Every line of the data below should be printed exactly. Nothing may be dropped.

Saved entries

┌──

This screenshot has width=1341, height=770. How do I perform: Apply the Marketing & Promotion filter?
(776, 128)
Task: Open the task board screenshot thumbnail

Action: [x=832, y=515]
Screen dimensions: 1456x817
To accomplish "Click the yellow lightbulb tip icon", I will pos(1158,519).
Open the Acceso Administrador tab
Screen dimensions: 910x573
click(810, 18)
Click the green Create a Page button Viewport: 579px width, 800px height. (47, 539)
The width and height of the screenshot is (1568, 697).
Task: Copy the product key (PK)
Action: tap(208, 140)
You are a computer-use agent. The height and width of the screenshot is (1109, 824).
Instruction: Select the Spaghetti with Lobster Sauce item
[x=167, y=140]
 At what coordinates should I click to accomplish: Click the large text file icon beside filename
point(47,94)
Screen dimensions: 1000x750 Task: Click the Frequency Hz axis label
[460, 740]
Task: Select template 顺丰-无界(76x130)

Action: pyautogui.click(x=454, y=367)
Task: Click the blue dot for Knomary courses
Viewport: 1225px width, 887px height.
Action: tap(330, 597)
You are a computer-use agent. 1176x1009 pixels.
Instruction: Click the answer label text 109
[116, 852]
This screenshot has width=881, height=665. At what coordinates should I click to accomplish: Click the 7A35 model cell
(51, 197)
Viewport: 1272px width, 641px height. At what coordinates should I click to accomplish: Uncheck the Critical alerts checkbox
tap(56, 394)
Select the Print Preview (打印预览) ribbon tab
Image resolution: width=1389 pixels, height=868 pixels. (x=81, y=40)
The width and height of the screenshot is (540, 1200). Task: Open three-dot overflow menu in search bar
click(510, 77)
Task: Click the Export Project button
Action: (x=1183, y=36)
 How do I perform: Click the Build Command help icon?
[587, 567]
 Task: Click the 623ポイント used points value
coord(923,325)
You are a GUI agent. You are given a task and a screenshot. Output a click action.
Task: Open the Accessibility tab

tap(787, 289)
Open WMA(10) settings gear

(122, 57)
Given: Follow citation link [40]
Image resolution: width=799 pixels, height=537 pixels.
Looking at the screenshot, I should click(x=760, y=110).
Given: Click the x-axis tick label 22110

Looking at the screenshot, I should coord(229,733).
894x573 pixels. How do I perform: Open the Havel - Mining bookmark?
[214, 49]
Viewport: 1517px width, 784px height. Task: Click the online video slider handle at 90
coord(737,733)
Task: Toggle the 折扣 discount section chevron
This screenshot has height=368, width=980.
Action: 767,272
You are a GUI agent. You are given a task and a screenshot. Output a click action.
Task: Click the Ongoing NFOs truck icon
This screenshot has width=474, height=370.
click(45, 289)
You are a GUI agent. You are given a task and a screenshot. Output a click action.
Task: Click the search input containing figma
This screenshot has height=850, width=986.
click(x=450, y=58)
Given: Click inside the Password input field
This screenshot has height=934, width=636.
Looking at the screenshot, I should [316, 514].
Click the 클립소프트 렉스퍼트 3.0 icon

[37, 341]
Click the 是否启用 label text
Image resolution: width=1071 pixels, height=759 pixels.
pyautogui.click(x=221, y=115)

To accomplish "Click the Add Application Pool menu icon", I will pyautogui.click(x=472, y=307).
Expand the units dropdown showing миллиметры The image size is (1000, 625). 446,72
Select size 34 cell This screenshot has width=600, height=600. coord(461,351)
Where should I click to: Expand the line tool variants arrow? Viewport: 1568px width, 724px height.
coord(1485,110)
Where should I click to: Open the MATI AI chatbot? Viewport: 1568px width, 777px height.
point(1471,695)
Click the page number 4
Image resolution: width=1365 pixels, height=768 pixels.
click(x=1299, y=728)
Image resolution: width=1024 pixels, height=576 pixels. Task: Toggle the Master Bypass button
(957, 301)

└──

SOLVED PROBLEM>
This screenshot has width=1341, height=770. How do I perform: Apply the Marketing & Promotion filter?
(776, 128)
Task: Open the task board screenshot thumbnail

Action: [x=832, y=515]
Screen dimensions: 1456x817
To accomplish "Click the yellow lightbulb tip icon", I will pos(1158,519).
Open the Acceso Administrador tab
Screen dimensions: 910x573
click(810, 18)
Click the green Create a Page button Viewport: 579px width, 800px height. (47, 539)
The width and height of the screenshot is (1568, 697).
Task: Copy the product key (PK)
Action: tap(208, 140)
You are a computer-use agent. The height and width of the screenshot is (1109, 824).
Instruction: Select the Spaghetti with Lobster Sauce item
[x=167, y=140]
 At what coordinates should I click to accomplish: Click the large text file icon beside filename
point(47,94)
Screen dimensions: 1000x750 Task: Click the Frequency Hz axis label
[460, 740]
Task: Select template 顺丰-无界(76x130)

Action: pyautogui.click(x=454, y=367)
Task: Click the blue dot for Knomary courses
Viewport: 1225px width, 887px height.
Action: tap(330, 597)
You are a computer-use agent. 1176x1009 pixels.
Instruction: Click the answer label text 109
[116, 852]
This screenshot has width=881, height=665. At what coordinates should I click to accomplish: Click the 7A35 model cell
(51, 197)
Viewport: 1272px width, 641px height. At what coordinates should I click to accomplish: Uncheck the Critical alerts checkbox
tap(56, 394)
Select the Print Preview (打印预览) ribbon tab
Image resolution: width=1389 pixels, height=868 pixels. (x=81, y=40)
The width and height of the screenshot is (540, 1200). Task: Open three-dot overflow menu in search bar
click(510, 77)
Task: Click the Export Project button
Action: (x=1183, y=36)
 How do I perform: Click the Build Command help icon?
[587, 567]
 Task: Click the 623ポイント used points value
coord(923,325)
You are a GUI agent. You are given a task and a screenshot. Output a click action.
Task: Open the Accessibility tab

tap(787, 289)
Open WMA(10) settings gear

(122, 57)
Given: Follow citation link [40]
Image resolution: width=799 pixels, height=537 pixels.
Looking at the screenshot, I should click(x=760, y=110).
Given: Click the x-axis tick label 22110

Looking at the screenshot, I should coord(229,733).
894x573 pixels. How do I perform: Open the Havel - Mining bookmark?
[214, 49]
Viewport: 1517px width, 784px height. Task: Click the online video slider handle at 90
coord(737,733)
Task: Toggle the 折扣 discount section chevron
This screenshot has height=368, width=980.
Action: 767,272
You are a GUI agent. You are given a task and a screenshot. Output a click action.
Task: Click the Ongoing NFOs truck icon
This screenshot has width=474, height=370.
click(45, 289)
You are a GUI agent. You are given a task and a screenshot. Output a click action.
Task: Click the search input containing figma
This screenshot has height=850, width=986.
click(x=450, y=58)
Given: Click inside the Password input field
This screenshot has height=934, width=636.
Looking at the screenshot, I should [316, 514].
Click the 클립소프트 렉스퍼트 3.0 icon

[37, 341]
Click the 是否启用 label text
Image resolution: width=1071 pixels, height=759 pixels.
pyautogui.click(x=221, y=115)

To accomplish "Click the Add Application Pool menu icon", I will pyautogui.click(x=472, y=307).
Expand the units dropdown showing миллиметры The image size is (1000, 625). 446,72
Select size 34 cell This screenshot has width=600, height=600. coord(461,351)
Where should I click to: Expand the line tool variants arrow? Viewport: 1568px width, 724px height.
coord(1485,110)
Where should I click to: Open the MATI AI chatbot? Viewport: 1568px width, 777px height.
point(1471,695)
Click the page number 4
Image resolution: width=1365 pixels, height=768 pixels.
click(x=1299, y=728)
Image resolution: width=1024 pixels, height=576 pixels. Task: Toggle the Master Bypass button
(957, 301)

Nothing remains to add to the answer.